* [Work to complete] Return the listing below verbatim. Pictures do not belong in the copy.

────────

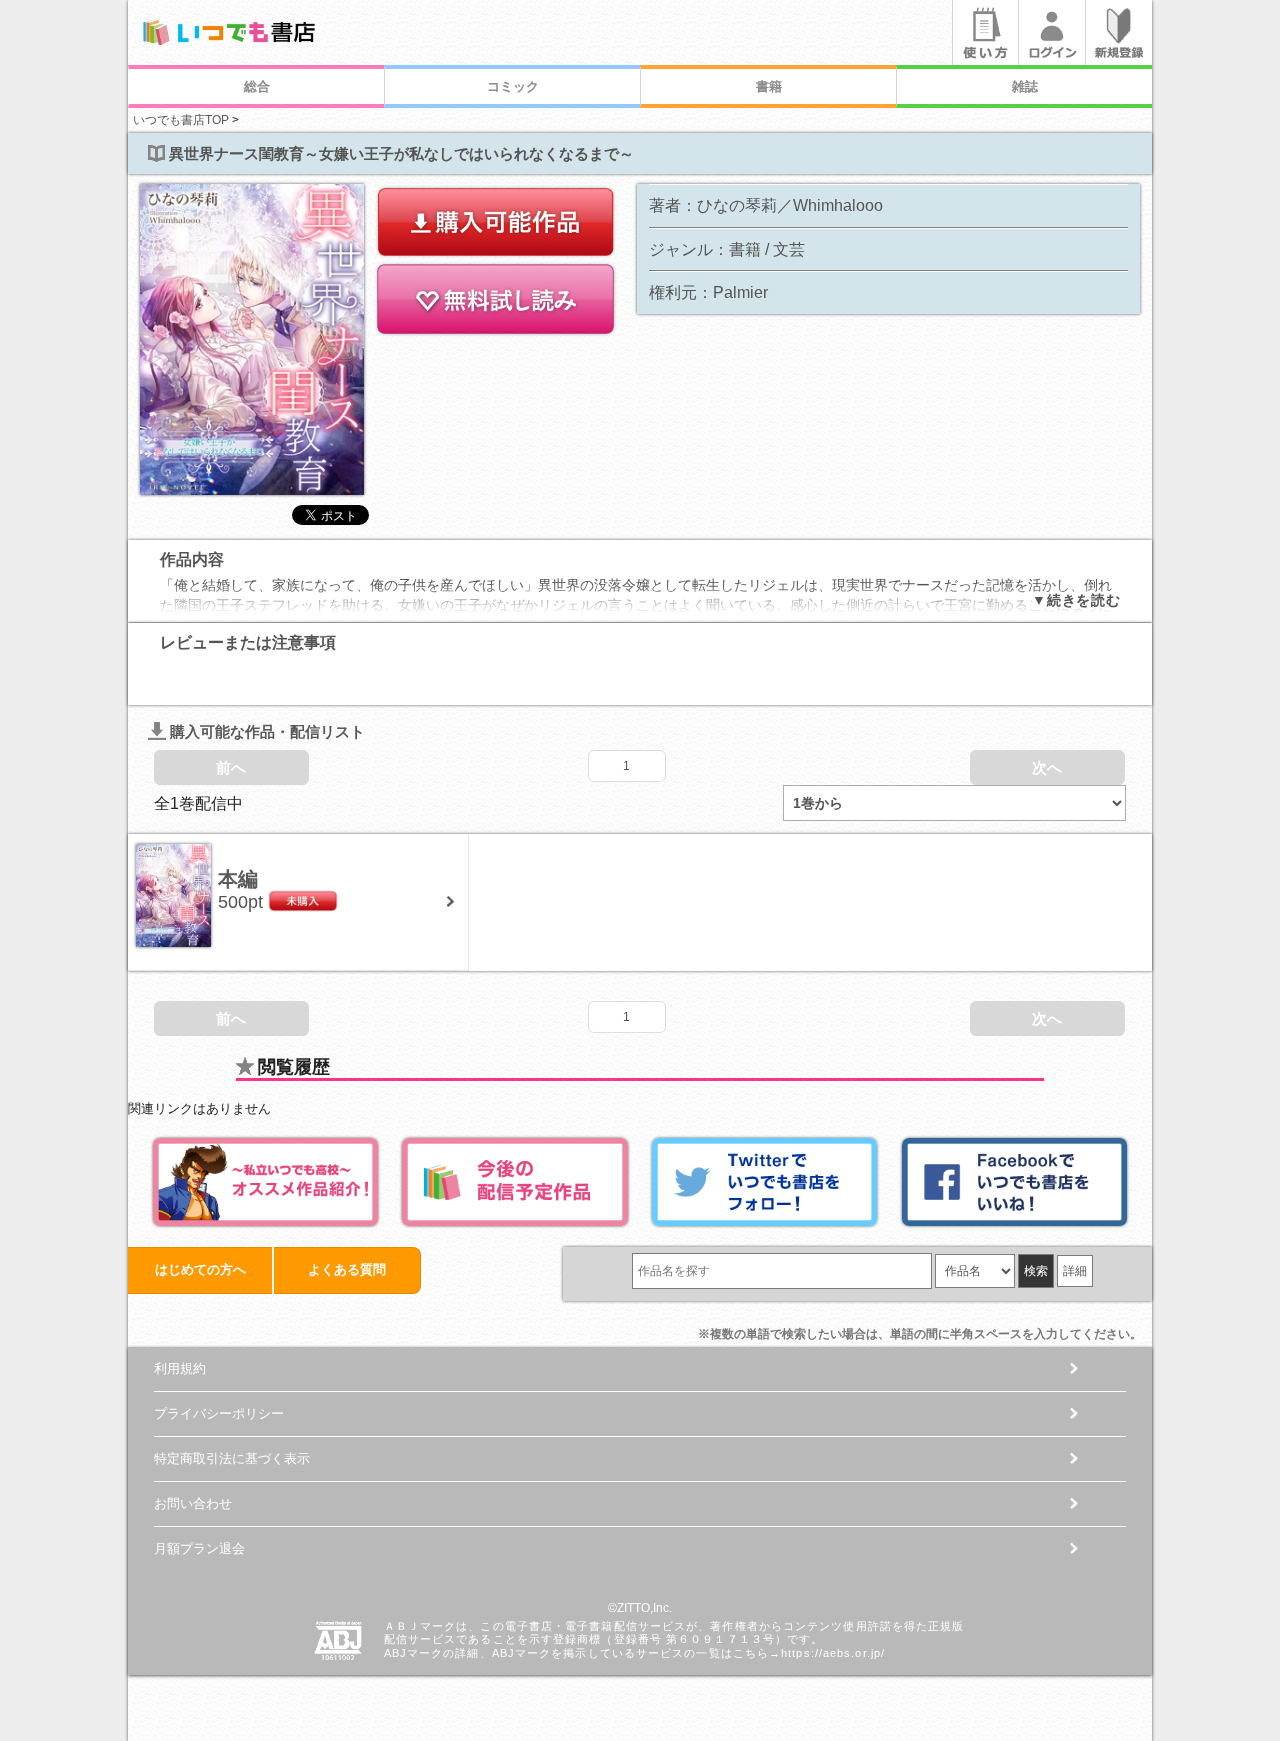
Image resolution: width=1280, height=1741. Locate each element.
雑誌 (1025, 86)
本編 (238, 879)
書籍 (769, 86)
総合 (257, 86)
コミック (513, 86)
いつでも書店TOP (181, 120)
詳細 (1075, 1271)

────────

* [Answer box]
Image resolution: width=1280, height=1741. Locate each element.
雑誌 (1025, 86)
本編 (238, 879)
書籍 (769, 86)
総合 (257, 86)
コミック (513, 86)
いつでも書店TOP (181, 120)
詳細 (1075, 1271)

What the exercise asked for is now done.